§ HOW TO COMPLETE THIS TASK: Your copy starts at the line containing "At what coordinates" and ends at the last line below. Copy exactly, without pictures.

• • • • • • •

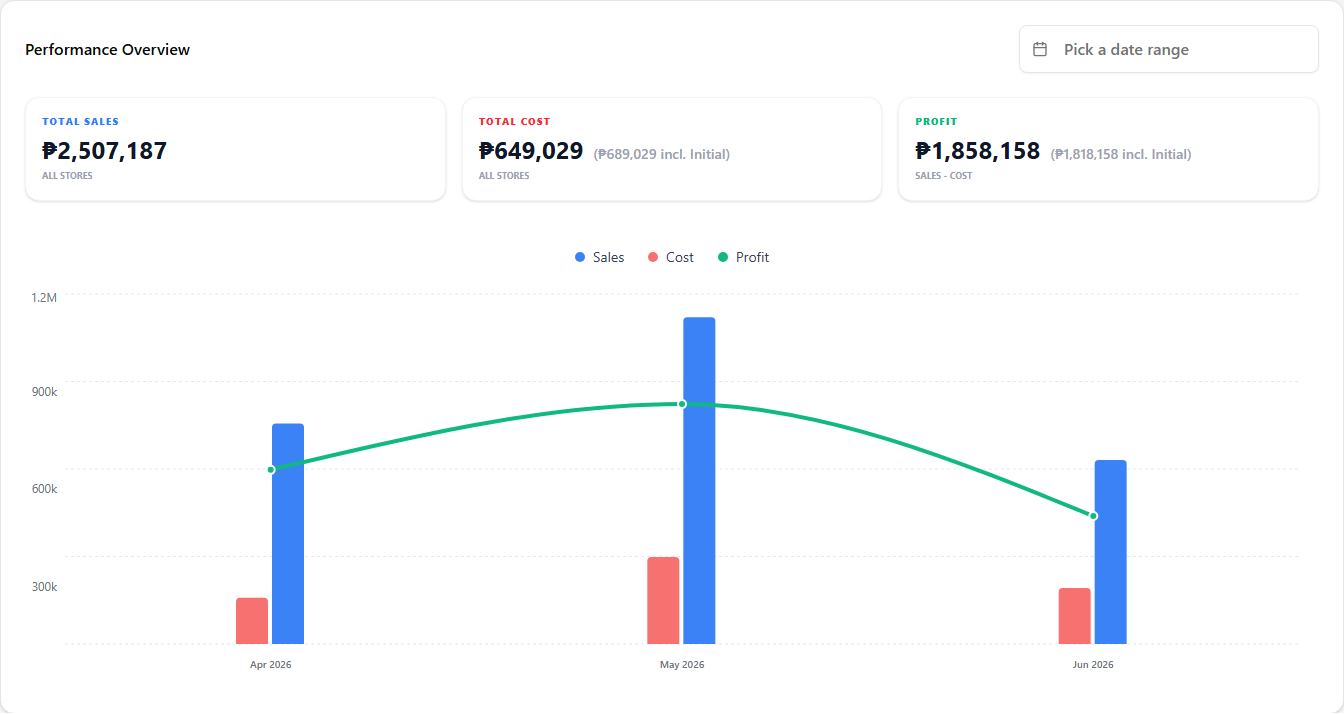Select the Profit summary card
The width and height of the screenshot is (1344, 714).
point(1109,149)
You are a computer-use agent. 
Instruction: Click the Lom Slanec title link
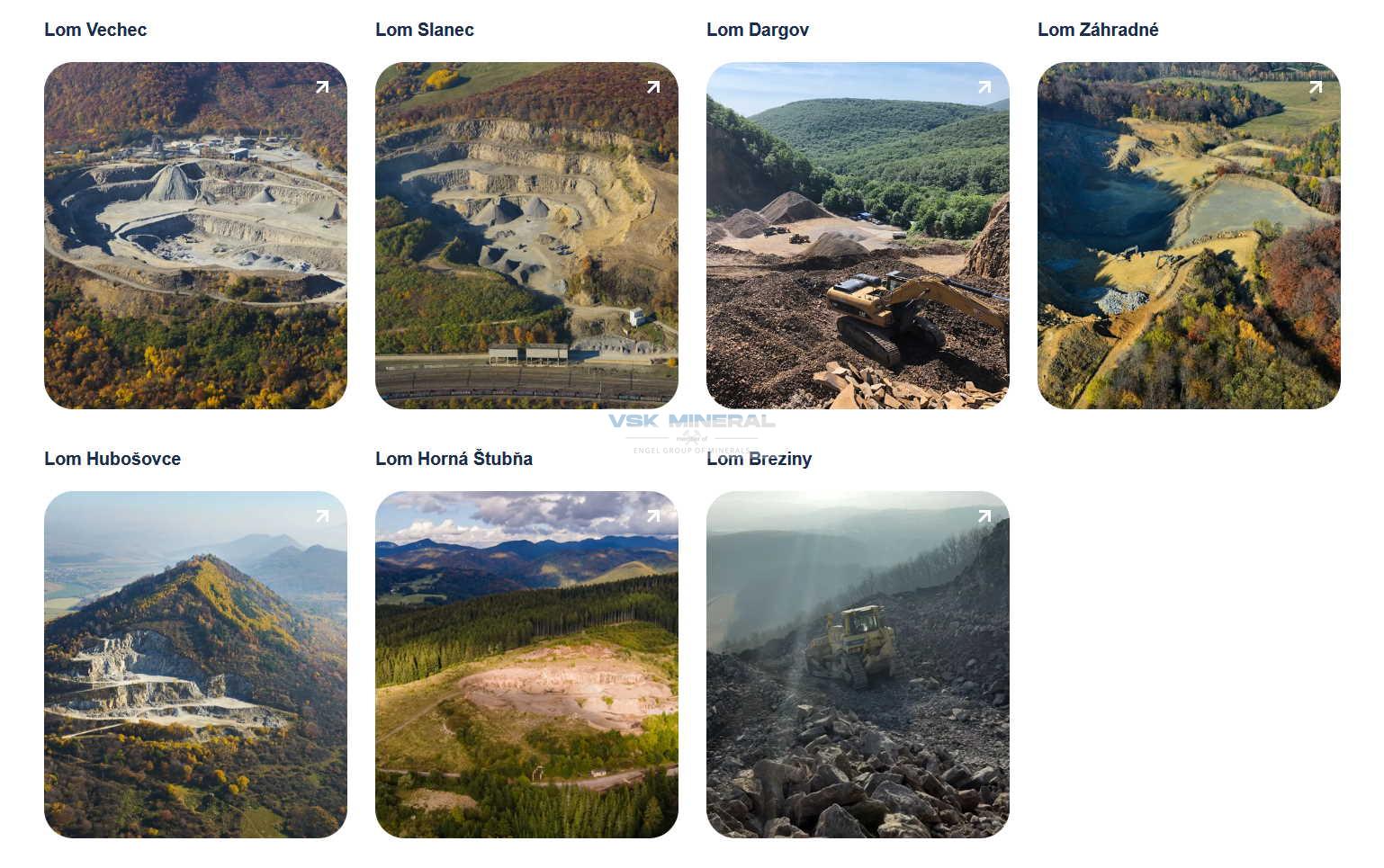coord(425,30)
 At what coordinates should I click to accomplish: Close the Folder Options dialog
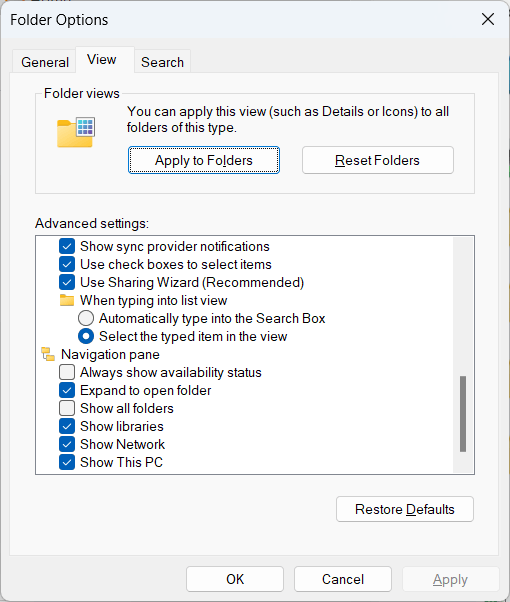pos(488,19)
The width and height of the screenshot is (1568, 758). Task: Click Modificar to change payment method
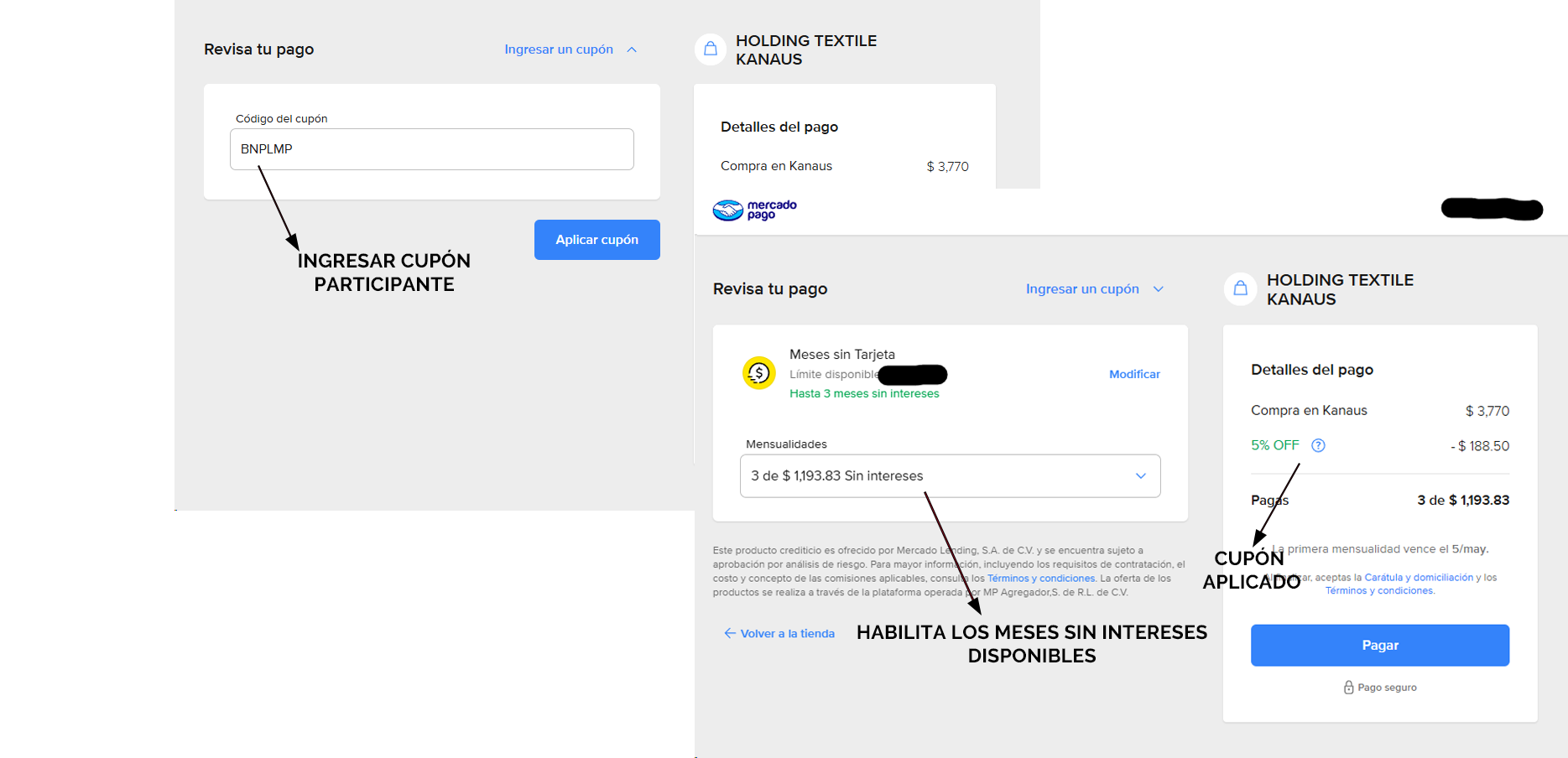click(x=1134, y=374)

• • • • • • •

§ RESULT OF THE EXERCISE:
 At what coordinates should I click to accomplish: Close the Folder Options dialog
pos(488,19)
The width and height of the screenshot is (1568, 758). Task: Click Modificar to change payment method
click(x=1134, y=374)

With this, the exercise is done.